OpenID connect access token to authenticate my own REST api

If I authenticate with OpenID connect, I can authenticate my SPA ok.
How do I use the obtained access token now to access my own REST resources?
It's a simple question, but I don't find satisfactory answers.
A prominent answer I always find is 'use oidc when you don't have a backend'.
Now that makes me wonder if ever a webapp was created that didn't need a backend.
Oidc is almost always the answer when the question of storing a refresh token in the client pops up (like in 'use oidc, it's a better architecture and ditch the refresh token') but it doesn't really explain anything.

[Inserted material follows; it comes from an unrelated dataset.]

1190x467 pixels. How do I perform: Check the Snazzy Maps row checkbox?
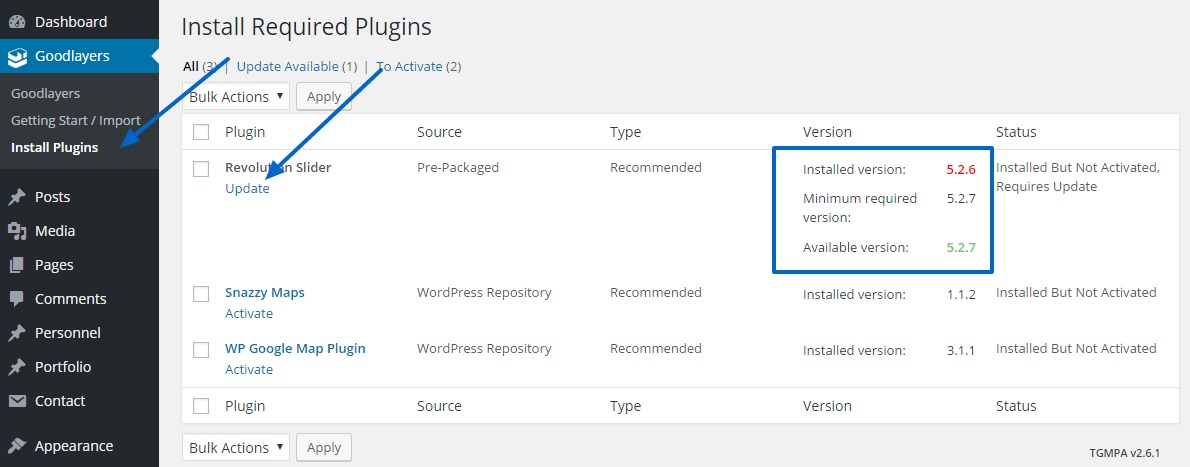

So when the user logs in with, say Google, he obtains an identity and an access token (to ensure that the user is who he claims he is).
So how do you use this to authenticate at your own REST service?

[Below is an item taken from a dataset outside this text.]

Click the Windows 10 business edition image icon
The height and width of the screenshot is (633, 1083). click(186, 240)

The only real way I see it as stateless is by sending another request at the server to the provider on every request to the REST api, to match the identity to the validity of the access token there.
If not, we fall back to the good 'ol session vs jwt discussion, which doesn't quite seem to click with the oidc because now we're duplicating authentication logic.
And the good 'ol refresh token in the browser is generally promoted as a bad idea, although you can keep access tokens in the browser session storage (according to the js oidc client library), autorefresh them with the provider and that's fine then (-.-).
I'm running again circles.
Anybody can lay this out for me and please break the loop?
Your SPA (frontend) needs to add an authorization header with access token to each API request. Frontend should implement the authorization code flow + PKCE (implicit flow is not recommended anymore) + it needs to refresh access token.
Your API (backend) needs to implement OIDC (or you can use "oidc auth" proxy in front of backend) - it just validates access token, eventually returns 401 (Unauthorized) for request with invalid/expired/... token. This token validation is stateless, because it needs only public key(s) to verify token signature + current timestamp. Public keys are usually downloaded when backends is starting from OIDC discovery URL, so they doesn't need to be redownloaded during every backend request.
BTW: refresh token in the browser is bad idea, because refresh token is equivalent of your own credentials

How to implement OpenID Connect authentication with 3rd party IDPs in a microservices architecture

For the past 10+ days I've read an watched ALL the content I could find on understanding OAuth2 and OpenID Connect, only to find that many people disagree on the implementation, which really confuses me.
To my understanding, all the articles and examples I found assume you want access to eg. google calendar, profile info or emails if you eg. login with google, but I do NOT need to access other than my own API's - I only want to use Google, Facebook etc for logging in, and getting an id which I can link to my user in my own database - nothing more than that.
I'll try illustrate my use case and use that as an example.
A note on the diagram: the Authentication service could probably be built into the API Gateway - not that i matters for this example, since this is not about "where to do it", but "how to do it the best way" possible, for an architecture such as mine, where it's used for my own API's / Microservices, and not accessing Google, Facebook etc. external API's
If you can understand what I'm trying to illustrate with this diagram above, please tell me if I've misunderstood this.
The most basic requirements for this architecture you see here are:
Users can login with Google, Facebook, etc.
The same login will be used for all micro-services
OpenId user will have a linked account in the database
User access is defined in my own db, based on groups, roles and permissions
I do not intend to use external API's after the user is authenticated and logged in. No need for ever accessing a users calendar, email etc. so I really just need the authentication part and nothing else (proof of successful login). All user access is defined in my own database.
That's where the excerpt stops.